Selon des travaux américains, une réaction insuffisante des centres du plaisir du cerveau quand on mange pousse à manger davantage et constituerait une cause d’obésité.
Panorama du Médecin, 27 octobre 2008
Les chercheurs savent que la génétique joue un rôle dans la survenue de l’obésité et soupçonnent la dopamine, un médiateur cérébral important dans la sensation de plaisir. Mais des Américains viennent de montrer pour la première fois chez des jeunes femmes volontaires - à l’aide d’un système d’imagerie cérébrale - que les obèses ont moins de récepteurs dopaminergiques et donc moins de plaisir en mangeant que les minces.
Chez les femmes en surpoids, le striatum dorsal, le centre du plaisir riche en dopamine, réagissait en effet bien moins à la consommation d’une boisson lactée au chocolat que chez les minces.

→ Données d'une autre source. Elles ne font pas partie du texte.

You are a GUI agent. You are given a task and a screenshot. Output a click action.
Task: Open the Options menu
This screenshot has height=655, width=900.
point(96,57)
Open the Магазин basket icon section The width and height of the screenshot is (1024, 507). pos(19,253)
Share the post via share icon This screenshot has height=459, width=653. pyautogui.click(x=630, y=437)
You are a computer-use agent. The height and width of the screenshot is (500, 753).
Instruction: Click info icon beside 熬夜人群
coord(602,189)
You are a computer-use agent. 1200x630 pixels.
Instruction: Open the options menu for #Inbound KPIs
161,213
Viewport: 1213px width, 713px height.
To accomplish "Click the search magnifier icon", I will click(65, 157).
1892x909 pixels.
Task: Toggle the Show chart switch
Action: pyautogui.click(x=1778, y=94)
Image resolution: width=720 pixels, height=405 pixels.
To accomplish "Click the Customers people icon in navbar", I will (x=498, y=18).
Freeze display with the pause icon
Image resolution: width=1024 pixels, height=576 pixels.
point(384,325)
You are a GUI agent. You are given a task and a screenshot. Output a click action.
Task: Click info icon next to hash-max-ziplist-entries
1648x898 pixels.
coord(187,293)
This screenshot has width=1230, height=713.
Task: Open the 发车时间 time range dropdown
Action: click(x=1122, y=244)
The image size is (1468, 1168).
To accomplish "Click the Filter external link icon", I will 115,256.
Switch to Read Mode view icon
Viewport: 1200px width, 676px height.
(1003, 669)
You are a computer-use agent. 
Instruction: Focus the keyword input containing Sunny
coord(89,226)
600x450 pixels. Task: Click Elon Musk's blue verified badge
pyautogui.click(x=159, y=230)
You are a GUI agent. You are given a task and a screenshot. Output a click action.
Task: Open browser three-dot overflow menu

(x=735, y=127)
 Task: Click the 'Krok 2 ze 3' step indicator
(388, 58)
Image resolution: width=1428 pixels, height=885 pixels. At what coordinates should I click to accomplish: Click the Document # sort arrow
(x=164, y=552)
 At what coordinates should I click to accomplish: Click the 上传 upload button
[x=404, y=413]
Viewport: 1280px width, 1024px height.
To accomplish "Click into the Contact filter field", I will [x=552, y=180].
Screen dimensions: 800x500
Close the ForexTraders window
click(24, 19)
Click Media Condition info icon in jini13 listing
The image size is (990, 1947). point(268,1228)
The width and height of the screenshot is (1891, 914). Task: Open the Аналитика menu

Ce qui les pousserait à manger davantage pour compenser le déficit de plaisir.
Les chercheurs ont aussi mis en évidence que cet effet était amplifié chez les femmes présentant une variante génétique particulière (TaqA1). Une étude prospective a d’ailleurs montré que celles qui possédaient cette version du gène risquaient plus de grossir dans l’année.